Thursday, June 28, 2012

Obscure 10 yr milestone

This week has marked 10 years of victory for me. As most days, it came and went with little to no notice, except by me. I had braced myself for my morbid anniversary, aware that 10 years is quite a milestone and ready for a possible emotional day. Alas, it passed like every day in the last 9-9.5 years... uneventful. My mind was on that day, though. The day I was attacked and I became a victim and a statistic. That same day I also became a victor. I didn't shrink back in fear and shame. I pulled back the violent shroud from this event and did all I could to ensure my attacker was caught and incarcerated. While I had healing to do, and the scar may fade a bit, it's ever present in my mind. I take a little comfort in knowing that I don't look or act the part of the victim, but that takes work still. I give all the credit of my victory to God.
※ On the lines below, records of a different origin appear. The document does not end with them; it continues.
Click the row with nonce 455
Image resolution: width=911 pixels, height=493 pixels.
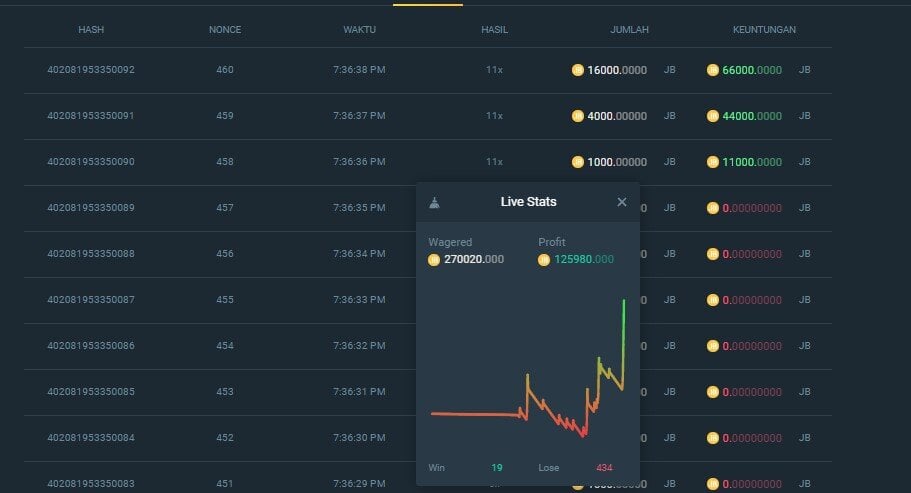pyautogui.click(x=428, y=300)
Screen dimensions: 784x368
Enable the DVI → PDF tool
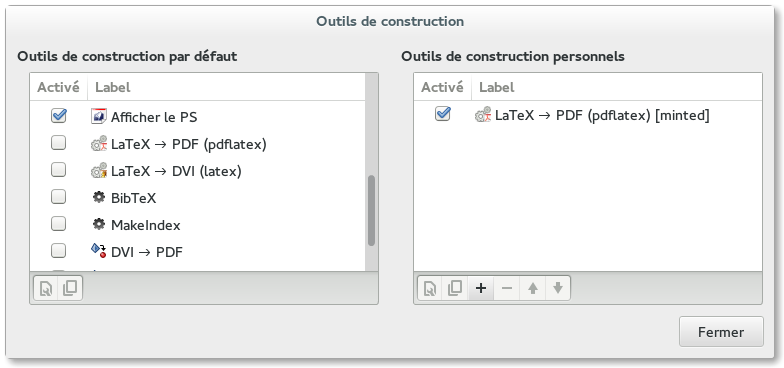(x=58, y=250)
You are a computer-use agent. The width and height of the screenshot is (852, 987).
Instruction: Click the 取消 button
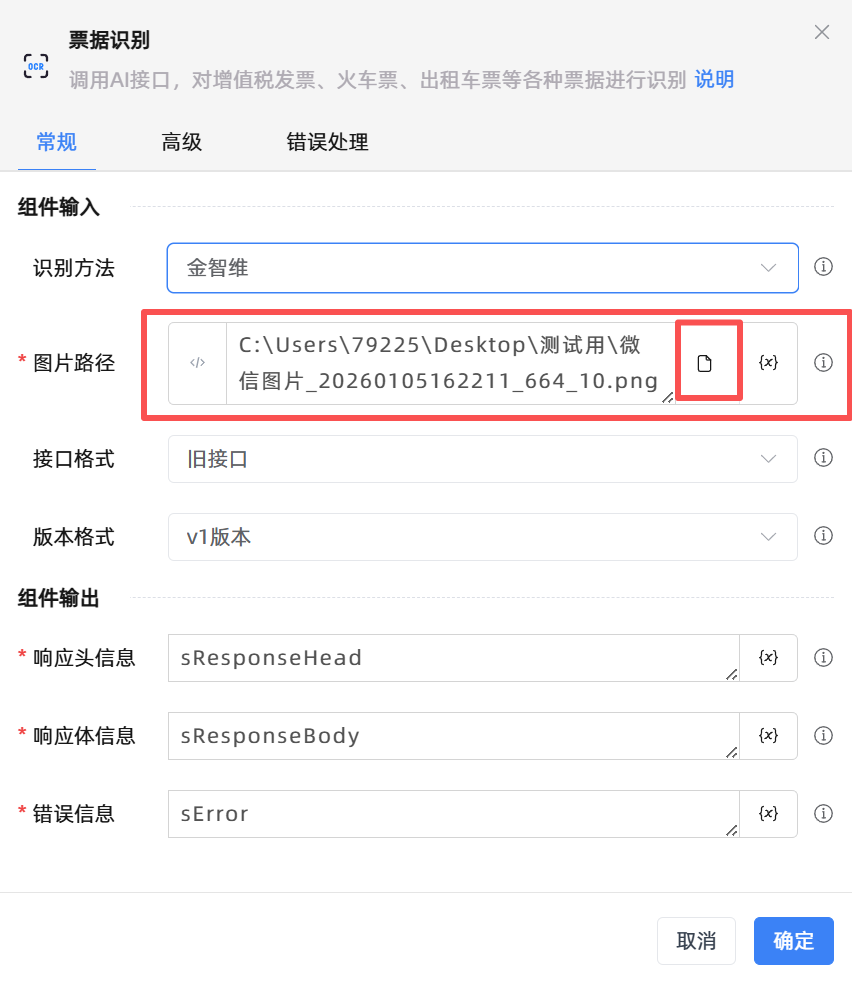click(697, 941)
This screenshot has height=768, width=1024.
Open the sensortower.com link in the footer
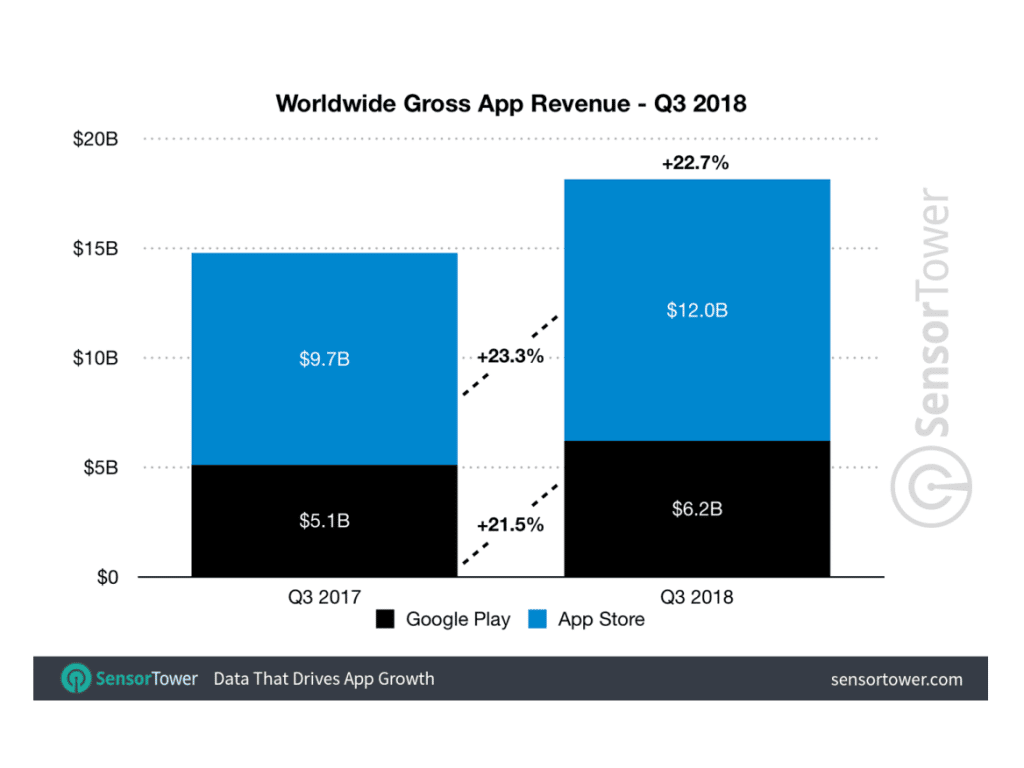coord(896,679)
He was with me, comforting my soul while my body was victimized. In that way, I was able to keep my "self" in check. My soul, my spirit, was safe... my body, merely a shell that will parish in the end. Thank you, Jesus, for the last 10 years and all the changes. Healing, marriage to Jon, Adin, Kera, Miya... so MANY blessings. Philippians 4:13 I can do all things through Christ, who strengthens me.

1 comment:

  1. Hayley, you are a hero to me! I admire your strength and your dependence on God. You should volunteer to be a counselor to women who have gone through what you have gone through. The LORD could you use to lead many, many women to Jesus. Love you!!!